Received: 1 July 2008 / Accepted: 19 August 2008 / Published: 22 August 2008

Abstract

:
Methyl (2E)-3-methoxyacrylate and excess methylhydrazine yield crude 1-methyl-2-pyrazolin-5-one which is reacted with cyclohexanone to obtain the title compound in 86% yield. Detailed spectroscopic data (1H NMR, 13C NMR, 15N NMR, and MS) are presented.
Keywords:
Pyrazolones; cyclohexanone adduct; NMR spectroscopy

1. Introduction

During our ongoing research on pyrano[2,3-c]pyrazol-4(1H)-ones [1,2,3,4,5] we were interested in the not yet commercially available methylpyrazolone 1. Although dozens of patents and journal articles deal with its synthesis, most of them include multi-step reactions or seem to be less suited for laboratory scale preparations. Thus, we chose to follow a patent protocol, which starts from alkoxyacrylic alkyl esters and alkylhydrazines [6]. Recently, we have successfully applied that procedure to yield the unsubstituted pyrazolone [7]. Unfortunately, no work up for the crude methylpyrazolone 1 is published in the original patent (only GC/MS analysis is carried out). When we tried to find a proper solvent to precipitate the desired methylpyrazolone from the oily reaction syrup, we found that ketones – such as acetone or cyclohexanone – readily react and give colourless precipitates as the analysis of such a precipitate revealed. A representative procedure with cyclohexanone is presented in the experimental part [Scheme 1].
It should be noted that according to NMR data in DMSO-d6 solution, we presume a rather unsymmetrical conformation as outlined in Scheme 2. Consistent with this suggestion, we achieved no intramolecular cyclization to the corresponding pyrano[2,3-c:6,5-c']dipyrazole upon treatment with conc. sulfuric acid or polyphosphoric acid, that would be expected if the hydroxy groups were spatially close.

2. Experimental

Melting points were determined on a Reichert–Kofler hot-stage microscope and are uncorrected.
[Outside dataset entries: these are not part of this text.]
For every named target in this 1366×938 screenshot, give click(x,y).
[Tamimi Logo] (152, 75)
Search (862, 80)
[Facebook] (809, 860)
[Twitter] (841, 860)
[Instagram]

Mass spectra were obtained on a Shimadzu QP 1000 instrument (EI, 70 eV). Elemental analysis was performed at the Microanalytical Laboratory, University of Vienna. 1H and 13C NMR spectra were recorded on a Varian UnityPlus 300 spectrometer at 28 °C (299.95 MHz for 1H, 75.43 MHz for 13C) or on a Bruker Avance 500 spectrometer at 293 K (500.13 MHz for 1H, 125.77 MHz for 13C). The centre of the solvent signal was used as an internal standard which was related to TMS with δ = 7.26 ppm (1H in CDCl3), δ = 2.49 ppm (1H in DMSO-d6), δ = 77.0 ppm (13C in CDCl3), and δ = 39.5 ppm (13C in DMSO- d6). The digital resolutions were 0.2 Hz/data point in the 1H and 0.4 Hz/data point in the 1H-coupled 13C-NMR spectra (gated decoupling). 15N NMR spectra were obtained on a Bruker Avance 500 instrument with a ‘directly’ detecting broadband observe probe and were referenced against external nitromethane (coaxial capillary).

2.1. 4,4'-(Cyclohexane-1,1-diyl)bis(1-methyl-1H-pyrazol-5-ol) (2)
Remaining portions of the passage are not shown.